What you need to do:
Can you copy the data below word for word, starting at the line that contains "Click the blue Funded" and ending at the line that contains "[x=433, y=49]", with both of those lines included?
%%
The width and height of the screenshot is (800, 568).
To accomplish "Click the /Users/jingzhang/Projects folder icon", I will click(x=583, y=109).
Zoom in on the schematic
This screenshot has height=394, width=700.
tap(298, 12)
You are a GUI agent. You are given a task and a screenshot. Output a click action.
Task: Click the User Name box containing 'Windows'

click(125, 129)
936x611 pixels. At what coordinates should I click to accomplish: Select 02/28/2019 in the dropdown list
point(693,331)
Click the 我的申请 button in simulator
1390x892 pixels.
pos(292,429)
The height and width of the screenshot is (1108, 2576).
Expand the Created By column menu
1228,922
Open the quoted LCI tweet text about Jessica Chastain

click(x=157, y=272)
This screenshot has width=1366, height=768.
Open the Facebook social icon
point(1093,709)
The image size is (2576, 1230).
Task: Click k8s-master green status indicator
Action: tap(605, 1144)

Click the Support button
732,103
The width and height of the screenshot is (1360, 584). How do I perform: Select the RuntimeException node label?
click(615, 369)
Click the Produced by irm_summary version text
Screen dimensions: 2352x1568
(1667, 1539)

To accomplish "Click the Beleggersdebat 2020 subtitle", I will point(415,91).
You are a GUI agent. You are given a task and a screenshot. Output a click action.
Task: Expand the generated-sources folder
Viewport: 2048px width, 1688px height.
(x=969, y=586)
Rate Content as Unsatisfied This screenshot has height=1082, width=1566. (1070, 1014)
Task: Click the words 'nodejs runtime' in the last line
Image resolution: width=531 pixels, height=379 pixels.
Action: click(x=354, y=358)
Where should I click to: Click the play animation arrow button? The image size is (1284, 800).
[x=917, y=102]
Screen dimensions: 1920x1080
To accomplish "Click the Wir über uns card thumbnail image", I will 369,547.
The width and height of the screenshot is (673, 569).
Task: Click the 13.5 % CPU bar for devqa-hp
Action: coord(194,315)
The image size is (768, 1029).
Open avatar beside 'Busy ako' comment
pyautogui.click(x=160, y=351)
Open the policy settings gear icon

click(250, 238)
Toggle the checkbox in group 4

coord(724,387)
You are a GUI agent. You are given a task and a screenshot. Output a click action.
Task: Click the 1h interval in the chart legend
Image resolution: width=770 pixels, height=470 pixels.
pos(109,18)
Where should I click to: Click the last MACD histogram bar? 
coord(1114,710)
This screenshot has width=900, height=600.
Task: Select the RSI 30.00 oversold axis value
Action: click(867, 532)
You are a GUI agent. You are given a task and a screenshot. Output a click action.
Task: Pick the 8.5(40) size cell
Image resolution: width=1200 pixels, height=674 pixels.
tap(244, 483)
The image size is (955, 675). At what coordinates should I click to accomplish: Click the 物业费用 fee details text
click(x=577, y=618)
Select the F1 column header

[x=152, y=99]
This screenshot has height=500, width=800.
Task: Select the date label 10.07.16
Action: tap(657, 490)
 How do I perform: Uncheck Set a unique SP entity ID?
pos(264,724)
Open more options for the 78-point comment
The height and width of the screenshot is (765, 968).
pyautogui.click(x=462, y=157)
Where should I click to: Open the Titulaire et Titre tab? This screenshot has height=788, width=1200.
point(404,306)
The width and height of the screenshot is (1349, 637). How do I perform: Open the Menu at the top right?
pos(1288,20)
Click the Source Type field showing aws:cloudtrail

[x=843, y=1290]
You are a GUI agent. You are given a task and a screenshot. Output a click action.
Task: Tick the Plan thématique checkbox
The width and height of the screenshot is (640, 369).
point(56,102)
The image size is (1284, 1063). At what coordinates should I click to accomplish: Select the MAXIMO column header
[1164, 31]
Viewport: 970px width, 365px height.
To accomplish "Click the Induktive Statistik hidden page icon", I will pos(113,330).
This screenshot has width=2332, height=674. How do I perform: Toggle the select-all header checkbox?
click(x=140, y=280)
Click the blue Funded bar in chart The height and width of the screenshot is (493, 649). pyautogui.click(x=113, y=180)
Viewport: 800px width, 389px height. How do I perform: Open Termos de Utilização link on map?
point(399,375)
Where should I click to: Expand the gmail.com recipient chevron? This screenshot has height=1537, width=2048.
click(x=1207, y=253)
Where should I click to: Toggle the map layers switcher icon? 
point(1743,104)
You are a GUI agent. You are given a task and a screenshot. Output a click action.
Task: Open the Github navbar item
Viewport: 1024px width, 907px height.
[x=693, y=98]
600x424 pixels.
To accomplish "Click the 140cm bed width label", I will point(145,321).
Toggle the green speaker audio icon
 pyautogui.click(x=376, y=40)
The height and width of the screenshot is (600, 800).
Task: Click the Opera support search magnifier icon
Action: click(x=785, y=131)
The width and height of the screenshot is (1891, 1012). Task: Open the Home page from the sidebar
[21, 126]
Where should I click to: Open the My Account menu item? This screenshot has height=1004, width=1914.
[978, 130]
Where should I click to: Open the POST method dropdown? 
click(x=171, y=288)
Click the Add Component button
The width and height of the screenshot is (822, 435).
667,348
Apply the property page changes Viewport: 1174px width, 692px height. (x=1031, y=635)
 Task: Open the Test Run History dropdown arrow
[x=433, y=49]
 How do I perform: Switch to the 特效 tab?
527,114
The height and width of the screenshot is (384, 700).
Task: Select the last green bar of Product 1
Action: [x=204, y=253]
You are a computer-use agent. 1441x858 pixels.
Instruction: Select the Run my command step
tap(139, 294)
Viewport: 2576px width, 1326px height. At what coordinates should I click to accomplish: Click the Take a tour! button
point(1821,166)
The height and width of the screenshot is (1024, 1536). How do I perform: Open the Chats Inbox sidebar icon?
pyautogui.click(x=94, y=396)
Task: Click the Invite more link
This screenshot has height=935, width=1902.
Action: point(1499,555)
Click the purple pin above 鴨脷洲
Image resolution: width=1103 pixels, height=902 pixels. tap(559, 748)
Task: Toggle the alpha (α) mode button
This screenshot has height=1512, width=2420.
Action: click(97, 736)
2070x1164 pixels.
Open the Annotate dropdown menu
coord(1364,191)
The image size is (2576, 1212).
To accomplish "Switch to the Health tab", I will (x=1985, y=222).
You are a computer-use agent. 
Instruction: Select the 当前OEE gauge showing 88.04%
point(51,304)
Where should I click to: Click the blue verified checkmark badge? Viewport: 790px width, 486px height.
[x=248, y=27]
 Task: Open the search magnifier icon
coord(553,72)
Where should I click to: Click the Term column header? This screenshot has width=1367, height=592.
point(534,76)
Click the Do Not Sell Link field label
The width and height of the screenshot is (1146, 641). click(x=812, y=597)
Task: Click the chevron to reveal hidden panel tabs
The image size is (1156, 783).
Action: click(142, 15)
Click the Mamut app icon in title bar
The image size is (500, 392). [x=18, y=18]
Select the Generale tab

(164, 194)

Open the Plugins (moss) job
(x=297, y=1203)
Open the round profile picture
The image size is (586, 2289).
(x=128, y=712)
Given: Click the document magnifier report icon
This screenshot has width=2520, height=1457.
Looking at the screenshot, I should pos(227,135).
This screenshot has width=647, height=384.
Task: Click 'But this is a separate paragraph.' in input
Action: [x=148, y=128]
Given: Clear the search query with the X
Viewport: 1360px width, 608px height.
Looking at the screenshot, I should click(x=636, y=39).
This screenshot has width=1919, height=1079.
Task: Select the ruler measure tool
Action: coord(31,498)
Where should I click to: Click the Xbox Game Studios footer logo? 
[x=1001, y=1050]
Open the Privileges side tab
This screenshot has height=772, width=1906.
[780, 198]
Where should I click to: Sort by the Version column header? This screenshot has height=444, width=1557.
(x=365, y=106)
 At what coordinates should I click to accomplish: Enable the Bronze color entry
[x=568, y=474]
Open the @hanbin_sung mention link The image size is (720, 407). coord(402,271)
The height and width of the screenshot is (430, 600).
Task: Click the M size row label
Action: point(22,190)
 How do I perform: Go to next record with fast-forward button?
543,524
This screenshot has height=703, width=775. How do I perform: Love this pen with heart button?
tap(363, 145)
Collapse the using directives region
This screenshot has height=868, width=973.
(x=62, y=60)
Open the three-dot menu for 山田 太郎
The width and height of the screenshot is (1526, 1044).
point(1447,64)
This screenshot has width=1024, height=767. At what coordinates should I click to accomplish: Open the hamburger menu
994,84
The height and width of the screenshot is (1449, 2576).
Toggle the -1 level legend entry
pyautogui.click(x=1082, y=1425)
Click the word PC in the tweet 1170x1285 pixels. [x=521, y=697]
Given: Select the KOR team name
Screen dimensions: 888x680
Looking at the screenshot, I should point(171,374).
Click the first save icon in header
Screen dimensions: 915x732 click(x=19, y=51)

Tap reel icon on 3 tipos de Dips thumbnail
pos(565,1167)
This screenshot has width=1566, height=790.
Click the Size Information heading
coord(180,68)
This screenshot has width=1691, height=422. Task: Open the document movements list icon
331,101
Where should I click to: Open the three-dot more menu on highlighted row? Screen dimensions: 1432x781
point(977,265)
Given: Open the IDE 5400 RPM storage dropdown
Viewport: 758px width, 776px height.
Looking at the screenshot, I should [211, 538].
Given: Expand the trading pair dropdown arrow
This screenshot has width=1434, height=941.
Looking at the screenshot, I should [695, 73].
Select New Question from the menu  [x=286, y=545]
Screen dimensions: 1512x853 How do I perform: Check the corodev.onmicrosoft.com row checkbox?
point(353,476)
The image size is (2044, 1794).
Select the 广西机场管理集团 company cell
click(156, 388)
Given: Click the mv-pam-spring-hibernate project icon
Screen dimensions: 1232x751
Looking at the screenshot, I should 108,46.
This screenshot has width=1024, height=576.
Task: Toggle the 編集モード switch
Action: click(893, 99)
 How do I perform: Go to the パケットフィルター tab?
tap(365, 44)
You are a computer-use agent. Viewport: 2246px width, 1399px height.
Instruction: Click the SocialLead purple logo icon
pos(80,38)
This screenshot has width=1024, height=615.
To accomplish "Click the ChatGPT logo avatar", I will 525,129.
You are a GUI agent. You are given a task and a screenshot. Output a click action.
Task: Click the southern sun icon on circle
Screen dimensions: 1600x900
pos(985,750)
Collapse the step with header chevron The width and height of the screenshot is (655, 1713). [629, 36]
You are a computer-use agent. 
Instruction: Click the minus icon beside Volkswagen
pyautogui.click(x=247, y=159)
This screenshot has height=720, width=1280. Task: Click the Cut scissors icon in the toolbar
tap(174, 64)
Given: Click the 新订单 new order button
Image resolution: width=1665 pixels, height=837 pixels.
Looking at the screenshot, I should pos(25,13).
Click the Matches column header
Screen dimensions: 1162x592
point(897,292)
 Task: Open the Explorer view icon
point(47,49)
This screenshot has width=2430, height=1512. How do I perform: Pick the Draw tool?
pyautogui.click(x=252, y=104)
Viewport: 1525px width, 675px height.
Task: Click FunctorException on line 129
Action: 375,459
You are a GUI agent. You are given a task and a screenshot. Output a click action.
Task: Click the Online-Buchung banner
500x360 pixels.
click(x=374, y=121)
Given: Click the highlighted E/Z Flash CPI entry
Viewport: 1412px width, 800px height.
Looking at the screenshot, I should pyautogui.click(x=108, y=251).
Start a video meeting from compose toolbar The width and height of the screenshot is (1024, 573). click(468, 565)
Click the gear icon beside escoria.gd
%%
Answer in full:
Click the blue Funded bar in chart The height and width of the screenshot is (493, 649). pyautogui.click(x=113, y=180)
Viewport: 800px width, 389px height. How do I perform: Open Termos de Utilização link on map?
point(399,375)
Where should I click to: Expand the gmail.com recipient chevron? This screenshot has height=1537, width=2048.
click(x=1207, y=253)
Where should I click to: Toggle the map layers switcher icon? 
point(1743,104)
You are a GUI agent. You are given a task and a screenshot. Output a click action.
Task: Open the Github navbar item
Viewport: 1024px width, 907px height.
[x=693, y=98]
600x424 pixels.
To accomplish "Click the 140cm bed width label", I will point(145,321).
Toggle the green speaker audio icon
 pyautogui.click(x=376, y=40)
The height and width of the screenshot is (600, 800).
Task: Click the Opera support search magnifier icon
Action: click(x=785, y=131)
The width and height of the screenshot is (1891, 1012). Task: Open the Home page from the sidebar
[21, 126]
Where should I click to: Open the My Account menu item? This screenshot has height=1004, width=1914.
[978, 130]
Where should I click to: Open the POST method dropdown? 
click(x=171, y=288)
Click the Add Component button
The width and height of the screenshot is (822, 435).
667,348
Apply the property page changes Viewport: 1174px width, 692px height. (x=1031, y=635)
 Task: Open the Test Run History dropdown arrow
[x=433, y=49]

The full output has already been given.